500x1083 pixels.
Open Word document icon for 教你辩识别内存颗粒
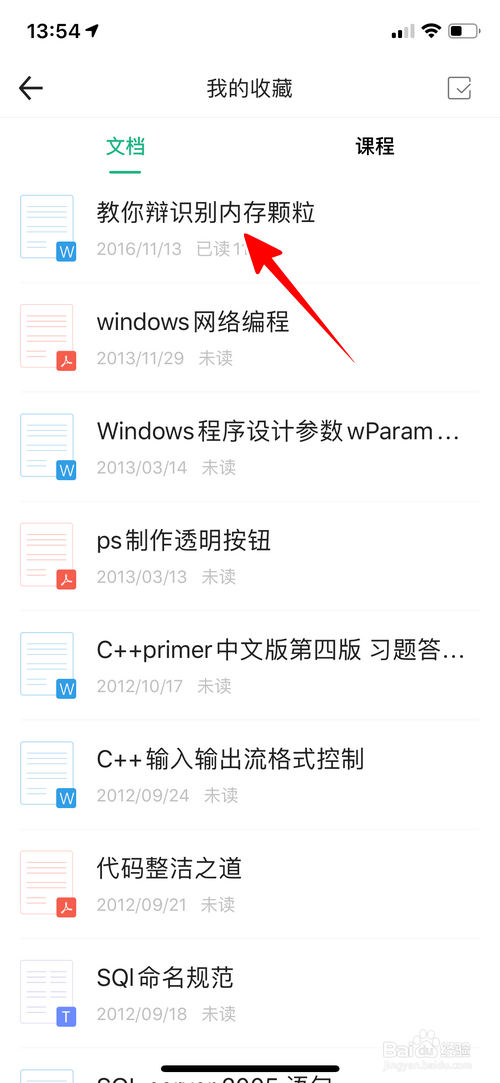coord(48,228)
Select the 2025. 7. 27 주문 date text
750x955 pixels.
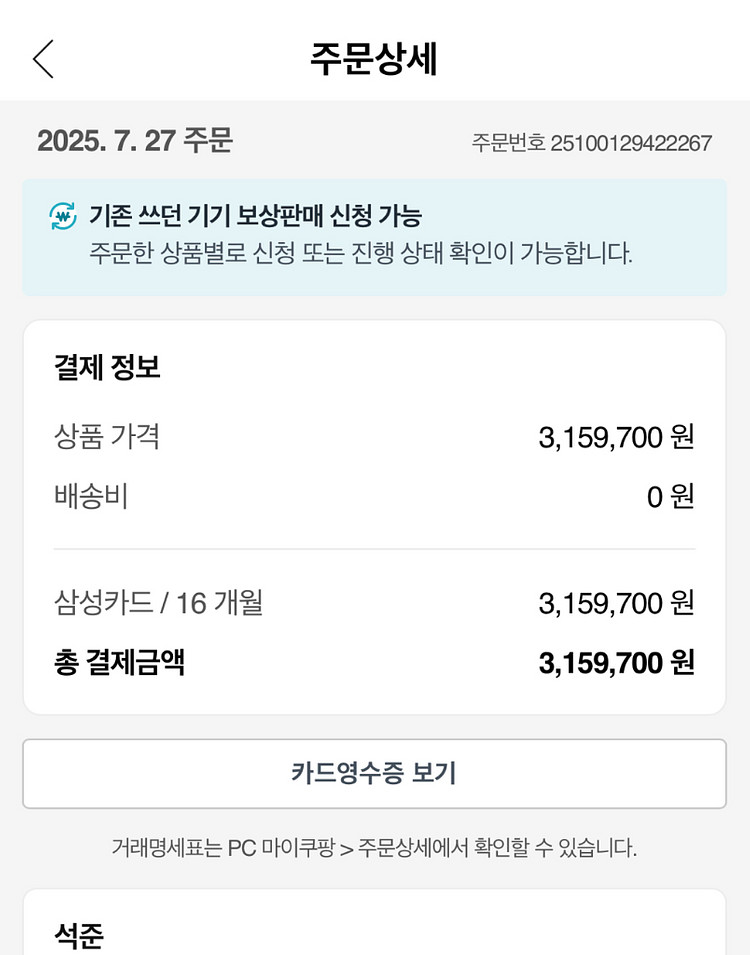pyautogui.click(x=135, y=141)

**PROBLEM DETAILS**
Print every entry exactly as written, without the pictures.

**SOLUTION TO THE EXERCISE**
500x1083 pixels.
Open Word document icon for 教你辩识别内存颗粒
coord(48,228)
Select the 2025. 7. 27 주문 date text
750x955 pixels.
pyautogui.click(x=135, y=141)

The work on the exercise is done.